Other newer drugs in the study included Eli Lilly and Co's Zyprexa, or olanzapine, Sanofi-Aventis' Solian, or amisulpride and AstraZeneca Plc's Seroquel, known generically as quetiapine.

The researchers did not look at why people with dementia are at greater risk but one possibility may be that vascular causes of certain types of dementia may be involved, said Douglas, an epidemiologist.

"We don't know why this extra risk associated with antipsychotics is even greater in people with dementia," he said in a telephone interview

5.
Some Diabetes Drugs Carry Big Heart Risks


A class of oral drugs used to treat type 2 diabetes may make heart failure worse, according to an editorial published online in Heart Wednesday by two Wake Forest University School of Medicine faculty members.

"We strongly recommend restrictions in the use of thiazolidinediones (the class of drugs) and question the rationale for leaving rosiglitazone on the market," write Sonal Singh, M.D., M.P.H., assistant professor of internal medicine, and Curt D. Furberg, M.D., Ph.D., professor of public health sciences.

Rosiglitazone and pioglitazone are the two major thiazolidinediones.


In the editorial Singh and Furberg say, "At this time, justification for use of thiazolidinediones is very weak to non-existent."

Oral drugs are given to control diabetes by lowering blood sugar.

But diabetics also experience elevated rates of high blood pressure and high levels of cholesterol and triglyceride, which "further compound their already increased risk of developing ischemic heart disease," Singh and Furberg say.

Heart disease and high blood pressure "represent conditions that are major precursors of congestive heart failure."


About 22 percent of diabetics have heart disease.

Among elderly patients with diabetes, more than half will develop congestive heart failure over a 10-year period, the editorial says.


Singh and Furberg reported in The Journal of the American Medical Association in 2007 after an analysis of four long-term trials that use of rosiglitazone was associated both with increased heart attacks and a doubling of heart failure.

They said that results from three large randomized clinical trials published this past June all failed to demonstrate that intensive control of blood sugar reduces mortality or events from cardiovascular disease in patients with type 2 diabetes.

The three trials were ACCORD, ADVANCE, and the Veterans Affairs Diabetes study.

In ACCORD, the patients who received intensive treatment to control blood sugar actually had more cardiovascular disease mortality than patients receiving standard treatment.


In ADVANCE, intensive control of blood sugar produced no benefit; there was no effect on cardiovascular events or deaths from cardiovascular causes compared to standard oral diabetes agents.

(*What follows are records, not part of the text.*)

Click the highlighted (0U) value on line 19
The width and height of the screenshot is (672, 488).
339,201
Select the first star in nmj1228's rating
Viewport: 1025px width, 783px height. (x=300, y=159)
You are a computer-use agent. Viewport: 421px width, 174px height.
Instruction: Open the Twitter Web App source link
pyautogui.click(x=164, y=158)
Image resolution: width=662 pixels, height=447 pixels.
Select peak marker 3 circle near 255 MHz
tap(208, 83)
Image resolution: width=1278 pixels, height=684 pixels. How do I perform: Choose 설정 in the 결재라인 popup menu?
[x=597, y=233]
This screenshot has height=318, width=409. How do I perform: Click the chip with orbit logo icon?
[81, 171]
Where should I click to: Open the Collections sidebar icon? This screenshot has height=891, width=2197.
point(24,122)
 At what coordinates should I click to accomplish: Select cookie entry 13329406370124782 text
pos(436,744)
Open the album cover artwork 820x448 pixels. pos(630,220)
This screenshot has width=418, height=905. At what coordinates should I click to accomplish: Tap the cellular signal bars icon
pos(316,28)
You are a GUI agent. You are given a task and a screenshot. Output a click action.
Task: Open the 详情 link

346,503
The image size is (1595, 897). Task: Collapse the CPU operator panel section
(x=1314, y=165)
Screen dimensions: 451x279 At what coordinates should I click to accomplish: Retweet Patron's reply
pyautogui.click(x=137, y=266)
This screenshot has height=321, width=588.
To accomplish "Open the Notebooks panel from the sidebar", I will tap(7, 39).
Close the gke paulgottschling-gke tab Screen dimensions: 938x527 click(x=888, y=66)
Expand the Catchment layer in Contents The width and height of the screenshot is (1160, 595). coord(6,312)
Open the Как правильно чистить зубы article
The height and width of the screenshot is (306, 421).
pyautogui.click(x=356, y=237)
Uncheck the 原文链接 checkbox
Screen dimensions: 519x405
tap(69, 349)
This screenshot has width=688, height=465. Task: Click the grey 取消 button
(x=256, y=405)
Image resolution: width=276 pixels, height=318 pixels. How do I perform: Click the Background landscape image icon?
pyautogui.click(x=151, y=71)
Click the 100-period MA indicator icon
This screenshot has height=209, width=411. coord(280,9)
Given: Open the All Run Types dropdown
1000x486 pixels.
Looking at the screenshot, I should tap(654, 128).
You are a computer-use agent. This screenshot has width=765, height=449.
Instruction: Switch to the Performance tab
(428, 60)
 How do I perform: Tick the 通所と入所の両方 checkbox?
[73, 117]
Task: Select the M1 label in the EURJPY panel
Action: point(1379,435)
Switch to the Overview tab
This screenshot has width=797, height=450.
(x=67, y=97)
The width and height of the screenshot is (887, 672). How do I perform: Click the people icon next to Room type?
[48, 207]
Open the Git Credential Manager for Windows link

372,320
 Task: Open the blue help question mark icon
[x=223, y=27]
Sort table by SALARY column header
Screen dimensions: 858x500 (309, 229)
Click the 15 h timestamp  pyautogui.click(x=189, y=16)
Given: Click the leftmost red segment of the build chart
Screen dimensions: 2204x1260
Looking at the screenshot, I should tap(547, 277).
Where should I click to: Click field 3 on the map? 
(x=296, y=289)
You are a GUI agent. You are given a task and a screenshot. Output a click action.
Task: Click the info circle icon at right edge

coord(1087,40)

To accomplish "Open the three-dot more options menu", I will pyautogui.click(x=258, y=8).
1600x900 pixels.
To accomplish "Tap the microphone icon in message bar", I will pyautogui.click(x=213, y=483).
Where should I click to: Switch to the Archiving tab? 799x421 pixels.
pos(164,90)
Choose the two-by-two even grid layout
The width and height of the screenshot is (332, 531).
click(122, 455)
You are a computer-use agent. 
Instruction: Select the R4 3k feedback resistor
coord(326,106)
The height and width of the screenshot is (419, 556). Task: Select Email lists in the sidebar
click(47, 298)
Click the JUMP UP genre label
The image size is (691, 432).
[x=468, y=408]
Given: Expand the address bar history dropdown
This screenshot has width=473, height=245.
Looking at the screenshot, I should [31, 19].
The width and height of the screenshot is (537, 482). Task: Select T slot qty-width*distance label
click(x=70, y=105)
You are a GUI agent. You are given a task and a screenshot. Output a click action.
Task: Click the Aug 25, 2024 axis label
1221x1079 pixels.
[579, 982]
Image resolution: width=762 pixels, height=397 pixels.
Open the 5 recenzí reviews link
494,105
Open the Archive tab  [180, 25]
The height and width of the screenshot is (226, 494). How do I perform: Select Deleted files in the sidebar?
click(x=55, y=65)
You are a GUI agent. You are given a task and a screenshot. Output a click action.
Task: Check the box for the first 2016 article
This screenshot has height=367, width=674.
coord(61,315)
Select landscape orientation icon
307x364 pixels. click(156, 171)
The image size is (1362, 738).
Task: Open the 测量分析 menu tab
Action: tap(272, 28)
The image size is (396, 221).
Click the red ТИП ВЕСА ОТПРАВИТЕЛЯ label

In the VA Diabetes trial, when intensive blood sugar control produced levels of blood sugar that were too low and led to loss of consciousness, that was a strong predictor of future cardiovascular events.

"The unfavorable findings from the three trials have not been fully realized by the medical community," Singh and Furberg say.

Singh said in an interview, "Safer, cheaper and more effective treatment alternatives are available that do not carry these negative cardiovascular risks in patients with diabetes.

The rationale for the use of the thiazolidinediones is unclear.”